The overall prevalence of post-adenotonsillectomy dehydration in included cases was 5.7%. with Point estimation with 95% confidence interval falls between 5.17 and 5.63. It was more common in males than in females and dehydration was more prevalent in the youngest age group (< 3 years old) (Table 2). Dependence-type Multivariate logistic regression analysis, that predicts a dependent data variable by analyzing the relationship between one or more existing independent variables, was used to identify the adjusted effect of study variables on postoperative dehydration (Table 3). The analysis by a stepwise forward binary logistic regression model revealed that age and gender remained significantly associated with dehydration with odds ratio of 11.8 and 4.7, respectively, after adjusting for the other variables. Cases under three years old had an odds ratio of 11.8 and 95% confidence interval between 10 and 11.76. They were 11.8 times more likely to have dehydration compared to the 5+ age group (p˂0.001). Similarly, male cases with odds ratio of 4.7 with 95% confidence interval between 4.03 and 4.67 were 4.7 times more likely to have dehydration compared to females (p=0.044). Insurance status, type of surgical technique, and the indication of adenotonsillectomy were all not statistically significant associated with pediatric post adenotonsillectomy dehydration and they were excluded from this stepwise regression model.
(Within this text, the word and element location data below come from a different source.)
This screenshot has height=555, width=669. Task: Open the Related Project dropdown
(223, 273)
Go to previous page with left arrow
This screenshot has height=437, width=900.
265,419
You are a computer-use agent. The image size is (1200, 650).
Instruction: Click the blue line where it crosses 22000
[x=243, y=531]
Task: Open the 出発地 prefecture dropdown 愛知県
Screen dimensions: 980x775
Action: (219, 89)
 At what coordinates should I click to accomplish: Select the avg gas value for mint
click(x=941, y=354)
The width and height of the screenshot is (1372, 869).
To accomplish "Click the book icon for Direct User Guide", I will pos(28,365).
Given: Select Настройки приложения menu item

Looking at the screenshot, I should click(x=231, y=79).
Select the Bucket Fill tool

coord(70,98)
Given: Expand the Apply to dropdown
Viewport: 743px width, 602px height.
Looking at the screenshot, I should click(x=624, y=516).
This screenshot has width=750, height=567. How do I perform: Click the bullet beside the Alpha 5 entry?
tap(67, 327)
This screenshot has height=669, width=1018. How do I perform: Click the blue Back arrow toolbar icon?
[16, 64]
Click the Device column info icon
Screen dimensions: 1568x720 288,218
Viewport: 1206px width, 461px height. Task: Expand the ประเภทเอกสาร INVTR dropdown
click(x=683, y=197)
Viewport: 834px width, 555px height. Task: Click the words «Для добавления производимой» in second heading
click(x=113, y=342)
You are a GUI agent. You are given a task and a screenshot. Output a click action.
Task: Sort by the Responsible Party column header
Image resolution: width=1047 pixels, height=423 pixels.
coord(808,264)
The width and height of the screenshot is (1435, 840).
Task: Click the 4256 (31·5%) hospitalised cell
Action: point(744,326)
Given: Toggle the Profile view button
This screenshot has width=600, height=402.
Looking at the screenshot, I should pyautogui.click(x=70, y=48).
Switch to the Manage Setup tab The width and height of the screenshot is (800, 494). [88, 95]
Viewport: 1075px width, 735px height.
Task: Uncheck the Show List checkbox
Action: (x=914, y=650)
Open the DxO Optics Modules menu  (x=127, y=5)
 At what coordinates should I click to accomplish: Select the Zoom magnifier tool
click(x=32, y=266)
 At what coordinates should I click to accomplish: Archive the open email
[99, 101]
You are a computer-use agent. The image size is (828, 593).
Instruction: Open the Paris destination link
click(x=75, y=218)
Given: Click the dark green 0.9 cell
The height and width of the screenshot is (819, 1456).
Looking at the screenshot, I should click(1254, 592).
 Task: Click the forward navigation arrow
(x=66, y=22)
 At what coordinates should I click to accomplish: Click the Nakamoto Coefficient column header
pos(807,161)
Table 2. Characteristics of patients that did and did not present with dehydration .
| Dehydration Status | P-value | ||
| No (%) | Yes (%) | ||
| Gender | 0.004* | ||
| Male | 214 (91.5) | 20 (8.5) | |
| Female | 140 (98.6) | 2 (1.4) | |
| Age | <0.001* | ||
| <3 years | 12 (66.7) | 6 (33.3) | |
| 3 – 4 | 128 (92.8) | 10 (7.2) | |
| 5+ years | 217 (97.3) | 6 (2.7) | |
| Adenotonsillectomy indication | 0.453 | ||
| Obstructive indication | 161 (94.2) | 10 (5.8) | |
| Infectious indication | 153 (95.6) | 7 (4.4) | |
| Both | 39 (90.7) | 4 (9.3) | |
| Surgical technique | 0.056 | ||
| Cold technique | 250 (96.2) | 10 (3.8) | |
| Hot technique | 107 (90.7) | 11(9.3) | |
| Insurance status | 0.337 | ||
| Out-of-pocket payment | 98 (92.5) | 8 (7.5) | |
| Insured | 248 (95.0) | 13 (5.0) | |
* Significant at α<0.05 level
Table 3. Associated factors with dehydration post adenotonsillectomy in logistic regression analysis .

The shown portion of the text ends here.